Look in the material below for the line holding "You are a computer-use agent. Viewport: 1512px". Set it down exactly, with each later line up to and including the line holding "Given: Check the row for deal ZSL2920256".

* * *

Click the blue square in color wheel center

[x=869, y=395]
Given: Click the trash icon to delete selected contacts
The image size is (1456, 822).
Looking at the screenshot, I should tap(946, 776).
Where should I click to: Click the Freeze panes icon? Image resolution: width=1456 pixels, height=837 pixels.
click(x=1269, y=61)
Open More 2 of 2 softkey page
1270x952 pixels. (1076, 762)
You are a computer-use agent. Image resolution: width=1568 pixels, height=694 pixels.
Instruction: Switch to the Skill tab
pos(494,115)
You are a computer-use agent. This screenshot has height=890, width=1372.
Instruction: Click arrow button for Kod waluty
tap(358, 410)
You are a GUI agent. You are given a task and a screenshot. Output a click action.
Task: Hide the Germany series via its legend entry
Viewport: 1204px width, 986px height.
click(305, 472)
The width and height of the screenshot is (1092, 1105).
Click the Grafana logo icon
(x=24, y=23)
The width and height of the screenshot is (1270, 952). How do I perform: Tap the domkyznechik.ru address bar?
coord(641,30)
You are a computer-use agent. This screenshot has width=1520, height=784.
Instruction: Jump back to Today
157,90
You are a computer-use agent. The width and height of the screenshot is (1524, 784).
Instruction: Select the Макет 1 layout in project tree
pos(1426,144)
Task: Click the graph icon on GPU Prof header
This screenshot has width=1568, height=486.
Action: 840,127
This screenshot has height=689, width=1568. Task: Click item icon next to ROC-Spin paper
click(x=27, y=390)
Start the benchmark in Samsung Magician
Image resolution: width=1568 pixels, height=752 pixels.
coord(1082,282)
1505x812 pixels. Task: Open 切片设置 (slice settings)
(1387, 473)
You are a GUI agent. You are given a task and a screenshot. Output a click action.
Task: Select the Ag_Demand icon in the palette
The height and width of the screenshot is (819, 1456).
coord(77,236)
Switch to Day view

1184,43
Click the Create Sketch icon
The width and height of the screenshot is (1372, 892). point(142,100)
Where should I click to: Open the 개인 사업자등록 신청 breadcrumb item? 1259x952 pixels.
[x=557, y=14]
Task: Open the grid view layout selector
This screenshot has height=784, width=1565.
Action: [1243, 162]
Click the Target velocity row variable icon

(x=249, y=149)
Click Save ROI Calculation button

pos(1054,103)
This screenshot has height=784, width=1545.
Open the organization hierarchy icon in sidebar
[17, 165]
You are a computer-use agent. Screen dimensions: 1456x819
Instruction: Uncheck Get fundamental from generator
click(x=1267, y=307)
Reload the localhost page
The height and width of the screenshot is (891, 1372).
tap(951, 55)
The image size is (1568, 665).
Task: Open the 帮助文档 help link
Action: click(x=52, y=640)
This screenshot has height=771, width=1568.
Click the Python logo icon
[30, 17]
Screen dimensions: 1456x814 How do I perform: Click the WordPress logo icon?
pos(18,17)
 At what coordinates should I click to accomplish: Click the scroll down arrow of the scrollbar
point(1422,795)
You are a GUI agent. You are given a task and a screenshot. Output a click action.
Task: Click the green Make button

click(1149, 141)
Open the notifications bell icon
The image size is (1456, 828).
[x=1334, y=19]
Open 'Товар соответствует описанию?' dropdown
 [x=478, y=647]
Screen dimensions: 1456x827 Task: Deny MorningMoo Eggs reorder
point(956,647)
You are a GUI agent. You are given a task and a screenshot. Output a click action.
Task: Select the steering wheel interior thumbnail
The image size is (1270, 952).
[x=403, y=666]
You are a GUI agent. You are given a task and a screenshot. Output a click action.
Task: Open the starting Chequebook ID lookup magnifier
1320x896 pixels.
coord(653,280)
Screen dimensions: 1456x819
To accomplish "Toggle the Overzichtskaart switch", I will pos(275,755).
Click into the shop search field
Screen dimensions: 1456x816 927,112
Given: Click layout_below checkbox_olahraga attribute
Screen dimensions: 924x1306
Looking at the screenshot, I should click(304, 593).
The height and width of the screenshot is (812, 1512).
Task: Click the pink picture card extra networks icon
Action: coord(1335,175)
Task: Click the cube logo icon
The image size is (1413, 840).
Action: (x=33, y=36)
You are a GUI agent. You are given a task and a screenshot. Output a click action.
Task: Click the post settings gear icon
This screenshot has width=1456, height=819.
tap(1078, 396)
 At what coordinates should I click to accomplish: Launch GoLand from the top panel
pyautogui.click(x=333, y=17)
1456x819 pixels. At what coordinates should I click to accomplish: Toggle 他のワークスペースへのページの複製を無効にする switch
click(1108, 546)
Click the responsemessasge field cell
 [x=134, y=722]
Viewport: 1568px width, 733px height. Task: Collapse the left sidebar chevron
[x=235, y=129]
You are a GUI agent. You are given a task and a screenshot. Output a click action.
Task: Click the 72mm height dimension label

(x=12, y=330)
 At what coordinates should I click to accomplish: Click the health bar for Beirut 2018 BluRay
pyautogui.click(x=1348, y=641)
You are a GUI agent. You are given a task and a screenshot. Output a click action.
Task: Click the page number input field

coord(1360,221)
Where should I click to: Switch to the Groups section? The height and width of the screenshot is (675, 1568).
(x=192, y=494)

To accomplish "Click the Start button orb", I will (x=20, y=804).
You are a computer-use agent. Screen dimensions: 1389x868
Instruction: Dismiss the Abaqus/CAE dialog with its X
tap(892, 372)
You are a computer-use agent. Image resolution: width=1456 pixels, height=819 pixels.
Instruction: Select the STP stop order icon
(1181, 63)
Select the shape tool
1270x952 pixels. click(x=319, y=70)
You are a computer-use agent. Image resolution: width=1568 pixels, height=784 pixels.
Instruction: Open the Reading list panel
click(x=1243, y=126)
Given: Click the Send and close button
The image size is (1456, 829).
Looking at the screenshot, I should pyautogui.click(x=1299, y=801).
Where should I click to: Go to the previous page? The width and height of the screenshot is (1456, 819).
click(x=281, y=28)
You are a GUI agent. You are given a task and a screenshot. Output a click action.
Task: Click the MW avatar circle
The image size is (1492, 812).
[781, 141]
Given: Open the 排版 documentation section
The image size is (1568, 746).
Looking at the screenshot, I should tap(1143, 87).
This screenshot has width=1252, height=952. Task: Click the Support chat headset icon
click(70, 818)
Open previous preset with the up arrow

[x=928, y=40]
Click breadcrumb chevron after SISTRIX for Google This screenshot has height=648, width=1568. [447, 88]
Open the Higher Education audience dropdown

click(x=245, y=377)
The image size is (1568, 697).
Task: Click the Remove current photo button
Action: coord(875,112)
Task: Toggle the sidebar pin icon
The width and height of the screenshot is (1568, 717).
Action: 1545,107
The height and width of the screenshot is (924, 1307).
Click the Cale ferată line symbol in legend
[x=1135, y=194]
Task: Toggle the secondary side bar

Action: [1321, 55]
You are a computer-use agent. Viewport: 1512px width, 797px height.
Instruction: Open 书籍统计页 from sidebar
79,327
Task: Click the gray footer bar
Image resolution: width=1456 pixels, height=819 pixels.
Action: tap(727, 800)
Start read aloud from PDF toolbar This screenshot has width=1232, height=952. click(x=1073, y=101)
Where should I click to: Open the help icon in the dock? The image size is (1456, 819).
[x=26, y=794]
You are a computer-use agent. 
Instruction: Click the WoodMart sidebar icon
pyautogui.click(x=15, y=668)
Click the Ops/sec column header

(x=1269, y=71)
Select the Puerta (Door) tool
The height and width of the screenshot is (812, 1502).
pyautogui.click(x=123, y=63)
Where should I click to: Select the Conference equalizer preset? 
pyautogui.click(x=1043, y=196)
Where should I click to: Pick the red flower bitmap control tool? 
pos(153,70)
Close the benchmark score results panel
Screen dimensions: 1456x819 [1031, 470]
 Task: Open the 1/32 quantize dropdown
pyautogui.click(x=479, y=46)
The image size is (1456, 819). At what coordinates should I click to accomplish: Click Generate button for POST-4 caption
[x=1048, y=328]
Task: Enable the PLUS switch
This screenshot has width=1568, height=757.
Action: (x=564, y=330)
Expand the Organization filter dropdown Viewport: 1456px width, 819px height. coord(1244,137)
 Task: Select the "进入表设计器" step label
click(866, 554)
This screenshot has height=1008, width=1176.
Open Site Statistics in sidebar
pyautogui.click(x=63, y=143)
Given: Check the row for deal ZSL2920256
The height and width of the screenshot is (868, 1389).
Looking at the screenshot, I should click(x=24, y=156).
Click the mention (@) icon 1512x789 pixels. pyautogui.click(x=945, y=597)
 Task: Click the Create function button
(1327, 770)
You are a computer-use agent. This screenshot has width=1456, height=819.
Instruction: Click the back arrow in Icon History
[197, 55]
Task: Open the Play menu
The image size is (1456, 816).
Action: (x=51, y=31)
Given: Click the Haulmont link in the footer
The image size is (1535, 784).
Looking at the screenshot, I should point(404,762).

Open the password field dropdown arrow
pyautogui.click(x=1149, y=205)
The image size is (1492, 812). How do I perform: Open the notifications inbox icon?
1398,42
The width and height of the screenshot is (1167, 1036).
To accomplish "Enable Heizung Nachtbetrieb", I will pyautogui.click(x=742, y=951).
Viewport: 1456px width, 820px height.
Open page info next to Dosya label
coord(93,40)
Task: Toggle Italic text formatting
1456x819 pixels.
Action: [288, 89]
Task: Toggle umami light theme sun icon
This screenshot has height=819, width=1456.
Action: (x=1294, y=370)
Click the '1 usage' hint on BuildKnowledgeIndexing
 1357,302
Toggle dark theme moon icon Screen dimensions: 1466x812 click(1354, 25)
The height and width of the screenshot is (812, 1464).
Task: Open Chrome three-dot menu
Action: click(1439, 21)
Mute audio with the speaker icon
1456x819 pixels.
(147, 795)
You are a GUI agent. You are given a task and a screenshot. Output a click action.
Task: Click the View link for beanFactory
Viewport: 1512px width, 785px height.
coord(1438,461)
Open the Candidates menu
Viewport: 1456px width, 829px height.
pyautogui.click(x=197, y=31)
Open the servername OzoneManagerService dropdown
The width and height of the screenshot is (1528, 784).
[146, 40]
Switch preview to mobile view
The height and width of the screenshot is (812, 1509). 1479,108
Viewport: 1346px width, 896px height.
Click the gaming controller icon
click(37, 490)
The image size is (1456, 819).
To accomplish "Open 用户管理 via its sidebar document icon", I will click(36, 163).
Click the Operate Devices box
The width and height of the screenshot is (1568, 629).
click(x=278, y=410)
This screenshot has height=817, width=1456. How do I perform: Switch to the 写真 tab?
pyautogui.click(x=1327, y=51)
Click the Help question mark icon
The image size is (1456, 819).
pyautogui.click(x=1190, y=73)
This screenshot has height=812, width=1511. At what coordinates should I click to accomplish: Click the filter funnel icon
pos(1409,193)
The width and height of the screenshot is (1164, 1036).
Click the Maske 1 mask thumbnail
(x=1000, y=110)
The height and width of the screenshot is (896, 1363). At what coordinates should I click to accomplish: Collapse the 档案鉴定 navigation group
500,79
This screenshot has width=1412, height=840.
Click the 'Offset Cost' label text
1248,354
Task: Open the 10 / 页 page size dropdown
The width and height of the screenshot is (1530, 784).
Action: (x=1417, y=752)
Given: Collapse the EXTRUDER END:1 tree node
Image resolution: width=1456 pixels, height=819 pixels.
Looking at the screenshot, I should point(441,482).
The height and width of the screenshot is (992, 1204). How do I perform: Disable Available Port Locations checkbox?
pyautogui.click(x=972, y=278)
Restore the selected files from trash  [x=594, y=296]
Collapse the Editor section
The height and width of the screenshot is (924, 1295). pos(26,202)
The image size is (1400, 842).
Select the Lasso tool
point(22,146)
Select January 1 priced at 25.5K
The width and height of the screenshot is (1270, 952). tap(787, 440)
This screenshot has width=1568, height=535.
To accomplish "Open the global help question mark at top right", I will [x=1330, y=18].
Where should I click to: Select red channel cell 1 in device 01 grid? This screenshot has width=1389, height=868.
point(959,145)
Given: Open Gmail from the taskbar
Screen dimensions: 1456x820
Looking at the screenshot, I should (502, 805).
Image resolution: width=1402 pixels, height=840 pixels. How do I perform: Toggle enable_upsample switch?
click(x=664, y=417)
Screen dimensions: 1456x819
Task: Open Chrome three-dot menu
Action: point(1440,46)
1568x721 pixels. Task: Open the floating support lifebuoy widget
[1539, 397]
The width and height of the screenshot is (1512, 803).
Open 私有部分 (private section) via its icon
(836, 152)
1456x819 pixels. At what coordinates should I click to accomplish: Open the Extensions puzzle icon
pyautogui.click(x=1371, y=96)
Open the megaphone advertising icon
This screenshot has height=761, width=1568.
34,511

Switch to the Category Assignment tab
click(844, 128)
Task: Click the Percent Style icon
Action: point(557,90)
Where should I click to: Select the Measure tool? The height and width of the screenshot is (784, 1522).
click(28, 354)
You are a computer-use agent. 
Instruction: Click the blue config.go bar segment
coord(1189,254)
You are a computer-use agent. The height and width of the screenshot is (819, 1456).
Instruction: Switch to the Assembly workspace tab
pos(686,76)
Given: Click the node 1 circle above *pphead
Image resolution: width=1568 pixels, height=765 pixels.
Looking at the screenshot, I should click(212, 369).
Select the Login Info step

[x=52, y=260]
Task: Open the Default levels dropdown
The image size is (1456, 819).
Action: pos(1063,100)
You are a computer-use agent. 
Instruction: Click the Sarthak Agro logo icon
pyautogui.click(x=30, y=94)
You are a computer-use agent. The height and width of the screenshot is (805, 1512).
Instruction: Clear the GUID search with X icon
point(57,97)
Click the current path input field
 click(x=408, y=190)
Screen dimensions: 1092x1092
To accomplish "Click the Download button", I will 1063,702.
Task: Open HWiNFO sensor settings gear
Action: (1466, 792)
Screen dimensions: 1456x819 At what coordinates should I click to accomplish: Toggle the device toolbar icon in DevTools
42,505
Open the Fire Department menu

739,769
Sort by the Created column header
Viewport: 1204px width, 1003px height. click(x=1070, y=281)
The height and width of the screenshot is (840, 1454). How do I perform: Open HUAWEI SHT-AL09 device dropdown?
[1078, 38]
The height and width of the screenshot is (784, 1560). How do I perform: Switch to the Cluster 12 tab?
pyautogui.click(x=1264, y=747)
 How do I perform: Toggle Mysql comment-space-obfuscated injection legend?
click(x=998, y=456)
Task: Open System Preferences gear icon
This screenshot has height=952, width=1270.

* * *

§ Reply to the exercise:
You are a computer-use agent. Viewport: 1512px width, 797px height.
Instruction: Open 书籍统计页 from sidebar
79,327
Task: Click the gray footer bar
Image resolution: width=1456 pixels, height=819 pixels.
Action: tap(727, 800)
Start read aloud from PDF toolbar This screenshot has width=1232, height=952. click(x=1073, y=101)
Where should I click to: Open the help icon in the dock? The image size is (1456, 819).
[x=26, y=794]
You are a computer-use agent. 
Instruction: Click the WoodMart sidebar icon
pyautogui.click(x=15, y=668)
Click the Ops/sec column header

(x=1269, y=71)
Select the Puerta (Door) tool
The height and width of the screenshot is (812, 1502).
pyautogui.click(x=123, y=63)
Where should I click to: Select the Conference equalizer preset? 
pyautogui.click(x=1043, y=196)
Where should I click to: Pick the red flower bitmap control tool? 
pos(153,70)
Close the benchmark score results panel
Screen dimensions: 1456x819 [1031, 470]
 Task: Open the 1/32 quantize dropdown
pyautogui.click(x=479, y=46)
The image size is (1456, 819). At what coordinates should I click to accomplish: Click Generate button for POST-4 caption
[x=1048, y=328]
Task: Enable the PLUS switch
This screenshot has width=1568, height=757.
Action: (x=564, y=330)
Expand the Organization filter dropdown Viewport: 1456px width, 819px height. coord(1244,137)
 Task: Select the "进入表设计器" step label
click(866, 554)
This screenshot has height=1008, width=1176.
Open Site Statistics in sidebar
pyautogui.click(x=63, y=143)
Given: Check the row for deal ZSL2920256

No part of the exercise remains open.